BERLÍN, Inglaterra, nov. 28, 2005.- La canciller alemana, Angela Merkel, considera el Mundial 2006 una "oportunidad única" para que Alemania se presente como "un país abierto, hospitalario y moderno", cuestión para la que viene como anillo al dedo su lema: "el mundo, invitado entre amigos". El eslogan, elegido por el comité organizador que preside el Franz Beckenbauer, significa también que será una "fiesta futbolística segura y en paz", dijo Merkel hoy, en su mensaje de saludo, como nueva jefa del Gobierno, al Mundial de Alemania.
"Estoy convencida de que la corriente de fascinación y de entendimiento entre los pueblos sobrepasará los límites del Mundial hacia todo el mundo", prosiguió la canciller.
La presencia de aficionados de todo el mundo hará el torneo "más vistoso y vivo aún", dijo Merkel.

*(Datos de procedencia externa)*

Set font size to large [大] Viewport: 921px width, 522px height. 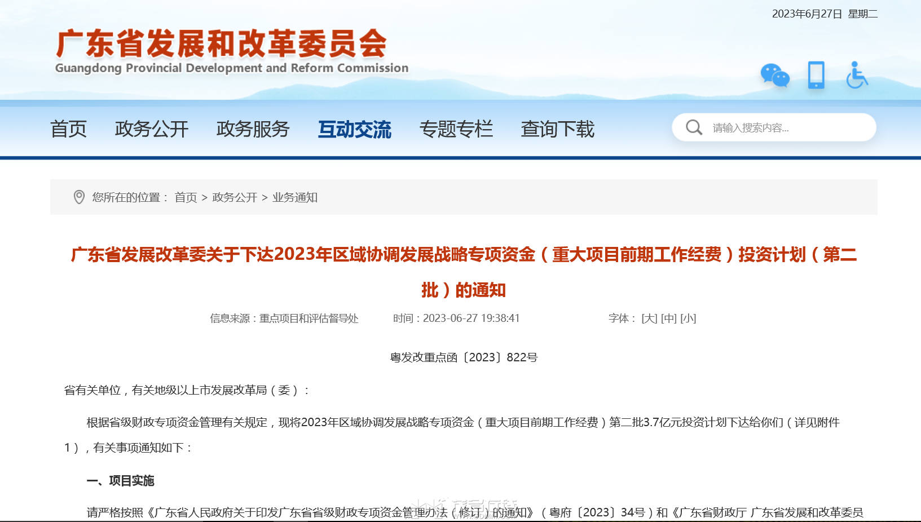650,318
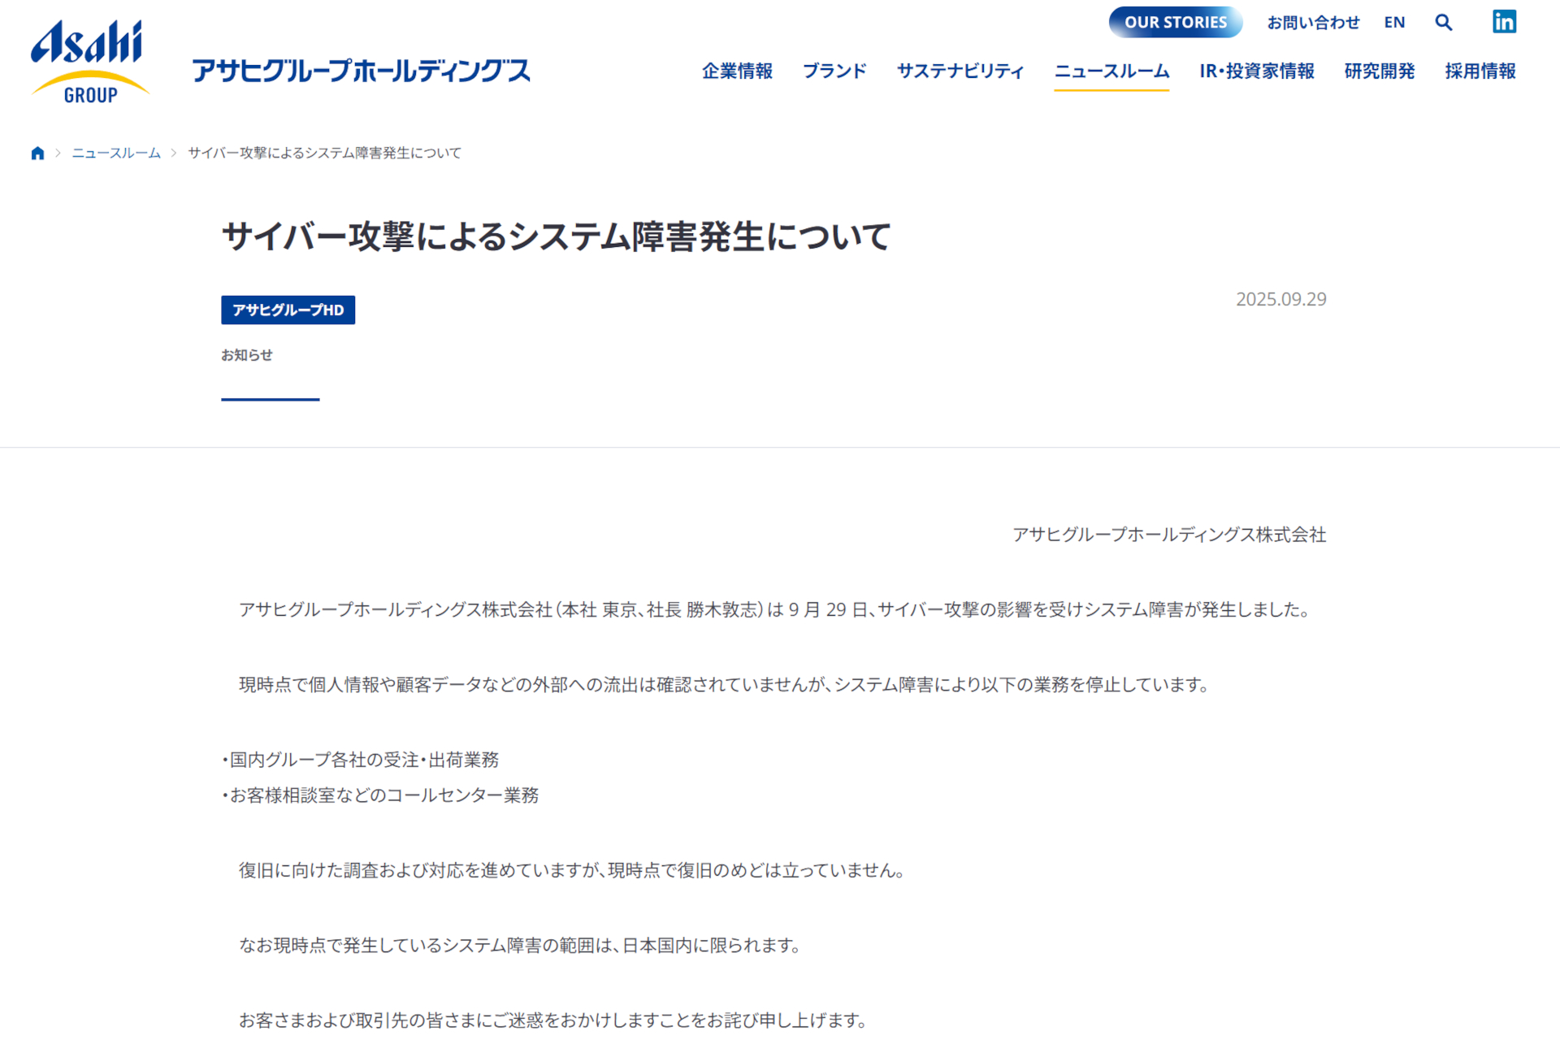
Task: Click the OUR STORIES button
Action: 1175,22
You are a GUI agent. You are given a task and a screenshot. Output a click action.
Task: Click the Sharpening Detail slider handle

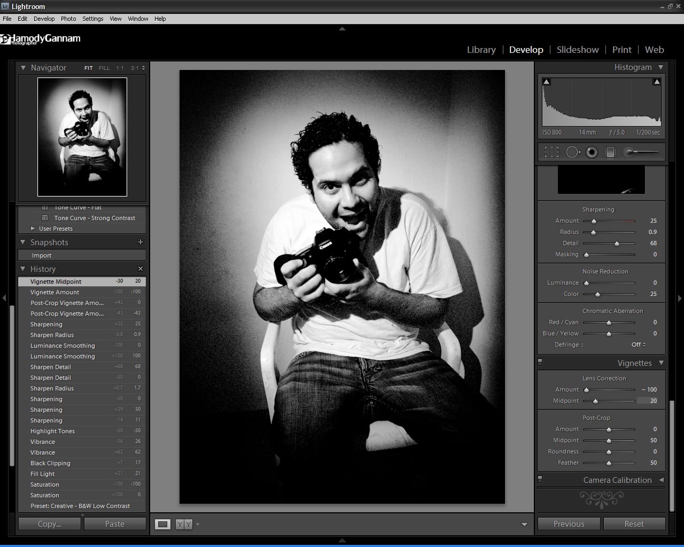coord(617,244)
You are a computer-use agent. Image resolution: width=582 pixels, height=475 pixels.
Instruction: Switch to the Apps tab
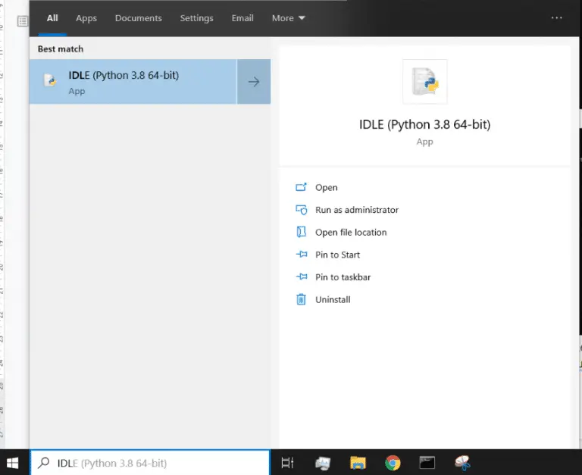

La nueva canciller trata de sumarse así al clima de entusiasmo con que el esperaba el Mundial el anterior gobierno, en cuyas filas había al menos tres apasionados del fútbol: el entonces canciller, Gerhard Schroeder; su ministro de Exteriores, Joschka Fischer; y el de Interior, Otto Schily, responsable del Gobierno para el deporte.